The lowest at-risk-of-poverty rate was recorded in Czech Republic, of only 4%.
However, Romania recorded in 2008 the highest poverty risk rate for those aged up to 17 years of 33% compared to an average of 20% in European Union and the second highest poverty risk rate of population.
According to the official figures from the European statistics office, 50% Romanians were affected by material deprivation. The highest at-risk-of-poverty rates – a measure of persons near poverty threshold - in 2008 were found in Latvia (26%), Romania (23%), Bulgaria (21%), Greece, Spain and Lithuania (all 20%).
The lowest poverty rates were found in the Czech Republic (9%), the Netherlands and Slovakia (both 11%), Denmark, Hungary, Austria, Slovenia and Sweden (all 12%).

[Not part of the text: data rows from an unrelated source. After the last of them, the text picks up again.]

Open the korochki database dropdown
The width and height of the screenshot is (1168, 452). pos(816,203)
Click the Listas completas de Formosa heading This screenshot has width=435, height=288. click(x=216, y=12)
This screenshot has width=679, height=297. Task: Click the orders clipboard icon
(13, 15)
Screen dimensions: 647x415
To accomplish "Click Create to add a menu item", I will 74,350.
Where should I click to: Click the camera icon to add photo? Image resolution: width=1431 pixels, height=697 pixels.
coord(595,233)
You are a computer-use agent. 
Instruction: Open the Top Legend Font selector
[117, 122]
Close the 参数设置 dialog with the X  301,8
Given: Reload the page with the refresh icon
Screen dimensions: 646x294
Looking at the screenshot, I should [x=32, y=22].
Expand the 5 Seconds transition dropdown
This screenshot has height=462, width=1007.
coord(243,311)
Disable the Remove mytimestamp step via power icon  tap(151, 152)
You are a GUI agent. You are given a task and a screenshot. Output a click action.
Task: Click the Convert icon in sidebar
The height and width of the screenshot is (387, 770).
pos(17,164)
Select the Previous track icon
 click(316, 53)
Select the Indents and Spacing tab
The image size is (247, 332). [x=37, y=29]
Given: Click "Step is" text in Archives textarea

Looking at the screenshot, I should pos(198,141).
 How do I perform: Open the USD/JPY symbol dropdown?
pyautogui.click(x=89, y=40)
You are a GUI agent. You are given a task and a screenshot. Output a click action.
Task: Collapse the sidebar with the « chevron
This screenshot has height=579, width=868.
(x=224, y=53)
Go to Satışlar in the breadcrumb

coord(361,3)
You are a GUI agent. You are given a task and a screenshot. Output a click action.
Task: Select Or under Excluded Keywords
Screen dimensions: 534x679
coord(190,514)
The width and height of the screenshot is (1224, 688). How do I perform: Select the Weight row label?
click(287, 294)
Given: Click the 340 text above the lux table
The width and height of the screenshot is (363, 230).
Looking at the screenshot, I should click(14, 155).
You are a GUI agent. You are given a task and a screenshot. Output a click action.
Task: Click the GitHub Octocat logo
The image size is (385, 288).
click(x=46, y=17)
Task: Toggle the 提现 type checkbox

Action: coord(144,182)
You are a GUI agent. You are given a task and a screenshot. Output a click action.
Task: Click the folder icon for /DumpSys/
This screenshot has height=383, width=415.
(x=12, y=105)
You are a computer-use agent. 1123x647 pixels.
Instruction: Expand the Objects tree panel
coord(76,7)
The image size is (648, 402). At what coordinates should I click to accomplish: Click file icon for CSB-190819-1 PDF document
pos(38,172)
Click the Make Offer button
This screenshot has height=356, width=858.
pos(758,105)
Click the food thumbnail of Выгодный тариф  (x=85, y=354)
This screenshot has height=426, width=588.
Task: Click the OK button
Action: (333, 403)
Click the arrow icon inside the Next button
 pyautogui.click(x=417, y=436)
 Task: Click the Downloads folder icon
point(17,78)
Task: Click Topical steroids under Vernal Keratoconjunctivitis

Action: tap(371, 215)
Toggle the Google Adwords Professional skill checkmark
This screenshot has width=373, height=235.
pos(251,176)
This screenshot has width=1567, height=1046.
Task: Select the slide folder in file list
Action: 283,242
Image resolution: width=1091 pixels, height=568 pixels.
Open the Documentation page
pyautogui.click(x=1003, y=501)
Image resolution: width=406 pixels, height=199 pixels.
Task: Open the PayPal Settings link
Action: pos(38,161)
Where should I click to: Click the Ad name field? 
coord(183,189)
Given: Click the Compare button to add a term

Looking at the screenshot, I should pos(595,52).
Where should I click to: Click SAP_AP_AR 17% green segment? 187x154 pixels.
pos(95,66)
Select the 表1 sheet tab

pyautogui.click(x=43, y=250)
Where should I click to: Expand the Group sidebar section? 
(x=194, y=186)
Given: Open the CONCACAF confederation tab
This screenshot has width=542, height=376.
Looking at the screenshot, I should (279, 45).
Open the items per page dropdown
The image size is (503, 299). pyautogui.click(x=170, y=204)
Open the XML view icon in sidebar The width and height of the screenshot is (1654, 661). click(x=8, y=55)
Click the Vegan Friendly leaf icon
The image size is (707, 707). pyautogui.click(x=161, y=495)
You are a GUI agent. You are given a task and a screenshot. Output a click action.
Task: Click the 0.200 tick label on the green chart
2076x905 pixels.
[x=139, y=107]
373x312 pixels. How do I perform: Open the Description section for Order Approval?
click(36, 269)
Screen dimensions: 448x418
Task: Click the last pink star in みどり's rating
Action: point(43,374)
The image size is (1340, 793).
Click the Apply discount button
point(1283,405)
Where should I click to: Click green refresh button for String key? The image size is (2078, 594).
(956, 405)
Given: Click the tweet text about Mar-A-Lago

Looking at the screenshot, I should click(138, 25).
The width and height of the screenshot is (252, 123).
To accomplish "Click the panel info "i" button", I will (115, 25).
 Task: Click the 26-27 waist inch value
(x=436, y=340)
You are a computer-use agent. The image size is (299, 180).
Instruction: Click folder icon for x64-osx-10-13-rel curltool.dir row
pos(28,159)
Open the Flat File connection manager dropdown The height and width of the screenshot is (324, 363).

Since 2005, the at-risk-of-poverty rate in the European Union has been nearly stable, varying between 16% and 17%. The at-risk-of-poverty rate is a relative measure of poverty, and that the poverty threshold varies greatly between Member States.
In 20 of the 27 Member States, child at-risk-of-poverty rates were higher than for the total population. In 2008, the at-risk-of-poverty rate for those aged up to 17 years was 20% in the European Union. The highest rates were recorded in Romania (33%), Bulgaria (26%), Italy and Latvia (both 25%), and the lowest in Denmark (9%), Slovenia and Finland (both 12%).
Elderly people also face a higher risk of poverty than the total population. In 2008, the at-risk-of-poverty rate for those aged 65 years and over was 19% in the European Union. The highest rates were observed in Latvia (51%), Cyprus (49%), Estonia (39%) and Bulgaria (34%), and the lowest in Hungary (4%), Luxembourg (5%) and the Czech Republic (7%).
Over half of Romanian population didn’t afford elementary items in 2008. Romanians couldn’t afford a one-week annual holiday away from home, to make their monthly payments, a meal with meat every second day, to keep their home adequately warm, to own a washing machine, colour TV, telephone or a personal car.
The lowest material deprivation rates were observed in Luxembourg – 4%, Netherlands and Sweden (both 5%).
In Romania, over three quarters of the population (76%) couldn’t afford a one-week annual holiday away from home, 25% couldn’t afford to keep their home adequately warm, almost half didn’t have a car, and 19% couldn’t afford a meal with meat or vegetarian equivalent every second day.